Currently, it is well known that healthcare in the USA is astoundingly unequal. Having health insurance no longer ensures that care and needed medicines are affordable. Insulin price-gouging and the subsequent rationing deaths prompted me to join Boston’s Right Care Alliance, in hopes of organizing with others and helping to force change in the USA. So far I think we are making a difference because our actions have been in the news and influential people are paying attention.

I am optimistic and hopeful that change will happen in the near future, and we need to keep the pressure on. If you are reading this and are considering joining the RCA, do it. Healthcare can no longer remain a privilege of only the wealthier US population. A health system designed around privilege is unethical and barbaric. Please Join the Right Care Alliance and help to shine a big light that compels legislative change to ensure we all finally have an absolute right to Right Care in the USA.”


Welcome to “Humans of Right Care,” our new blog series inspired by the photojournalism project, Humans of New York. We want our members to be able to tell their stories about why they fight for right care, and get to know each other through these stories. We spend so much time working on campaigns to help others, but we can’t forget that all of us are people with our own stories of self. Let’s take some time to share them!

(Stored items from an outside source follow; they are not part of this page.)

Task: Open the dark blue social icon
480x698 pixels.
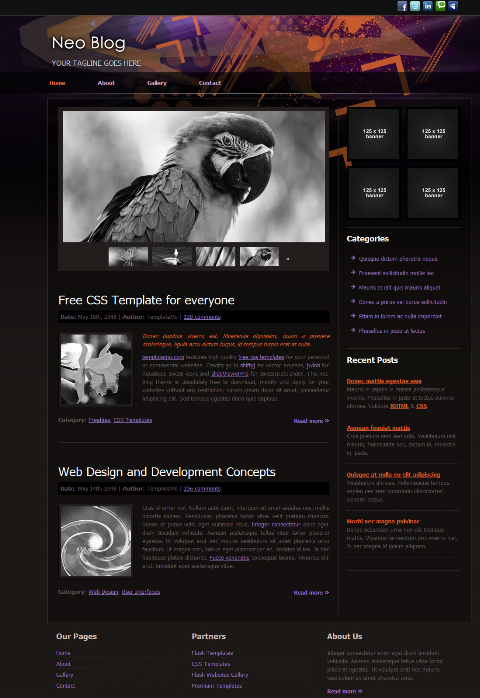Action: click(x=453, y=6)
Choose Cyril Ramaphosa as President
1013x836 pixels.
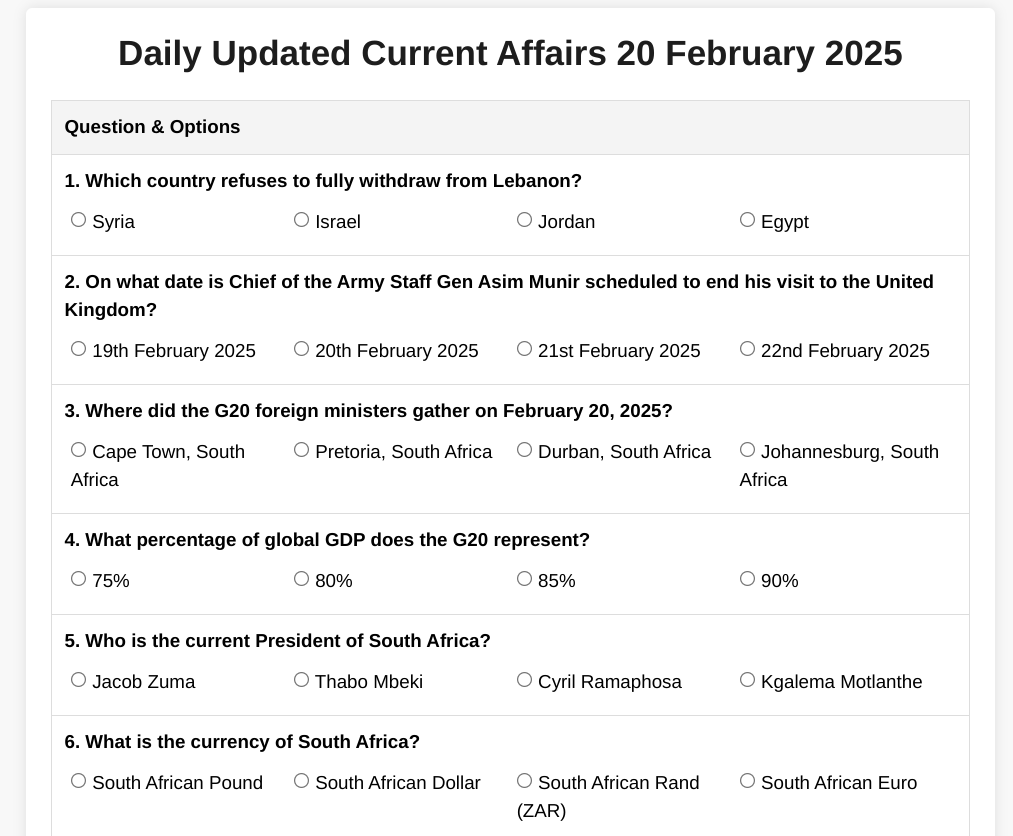click(525, 680)
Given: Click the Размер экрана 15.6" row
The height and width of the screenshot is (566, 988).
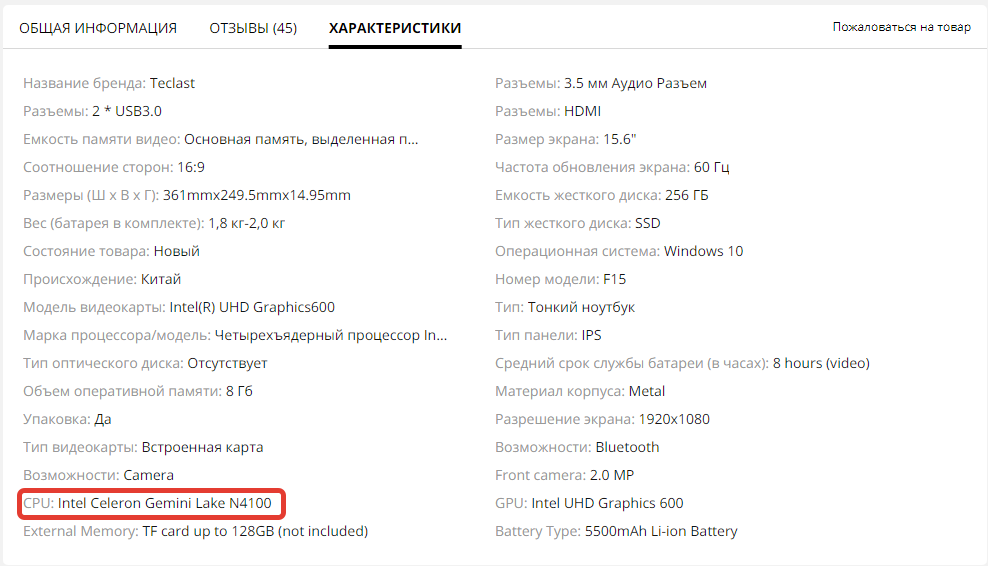Looking at the screenshot, I should pos(566,139).
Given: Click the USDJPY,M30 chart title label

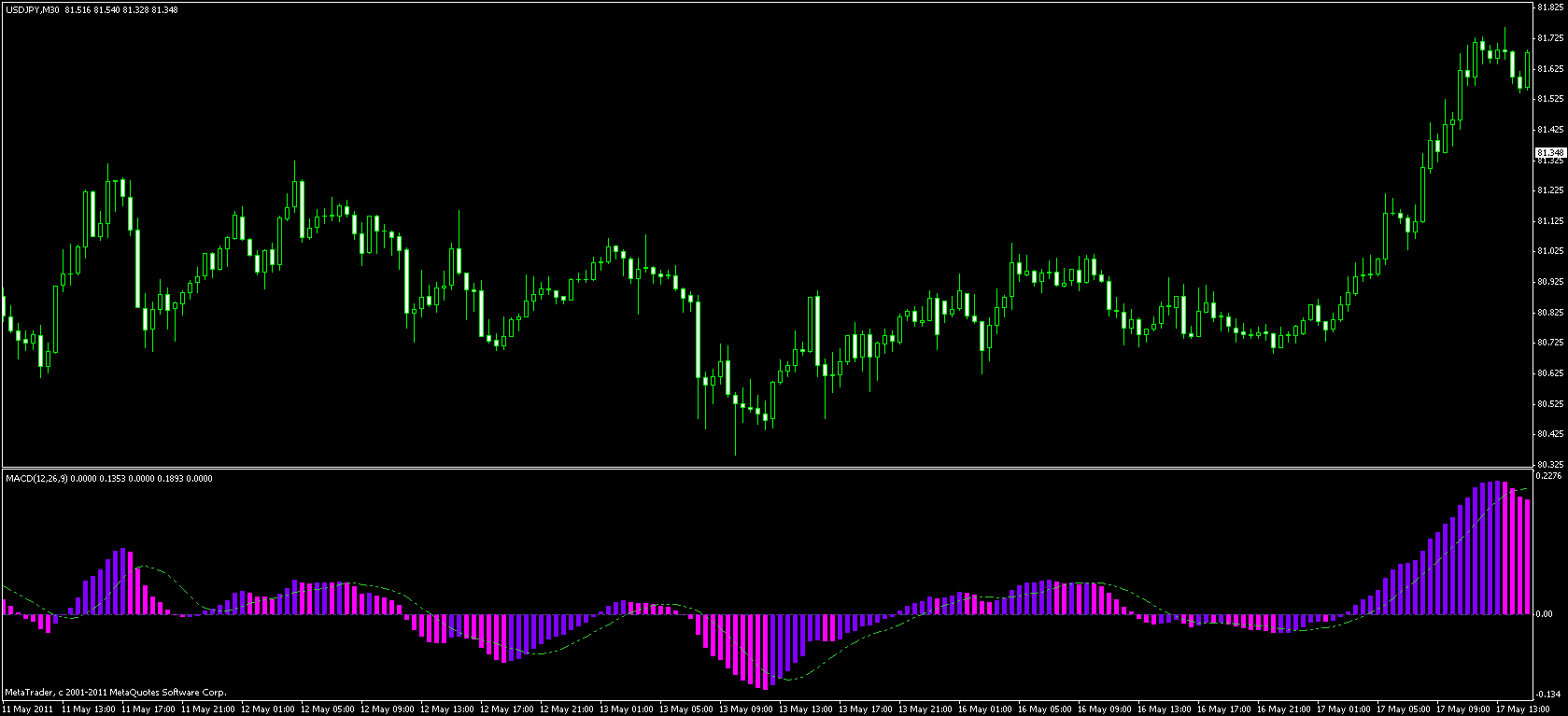Looking at the screenshot, I should [x=32, y=9].
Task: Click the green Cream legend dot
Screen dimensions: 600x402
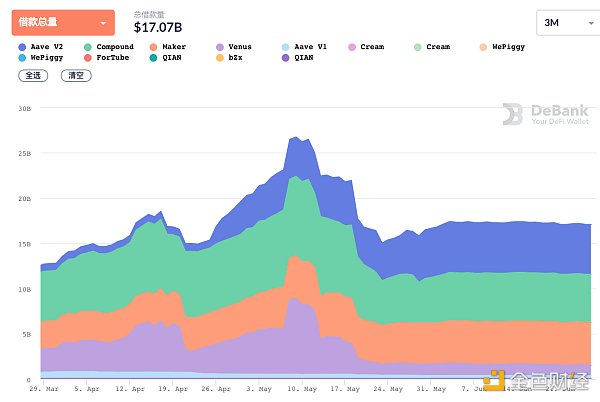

“What was the moment when you realized that greed and dysfunction in the health care system was a serious problem? What was the moment you decided to fight back? Are you hopeful things can change? If so, where does this hope come from?” 

These are the questions that inspired Alicia Tran, Chris Noble, and Mary Mack to share their stories. If you want to tell your own story in pictures and words, to be published on the RCA site and social media, email organize@rightcarealliance.org for more details.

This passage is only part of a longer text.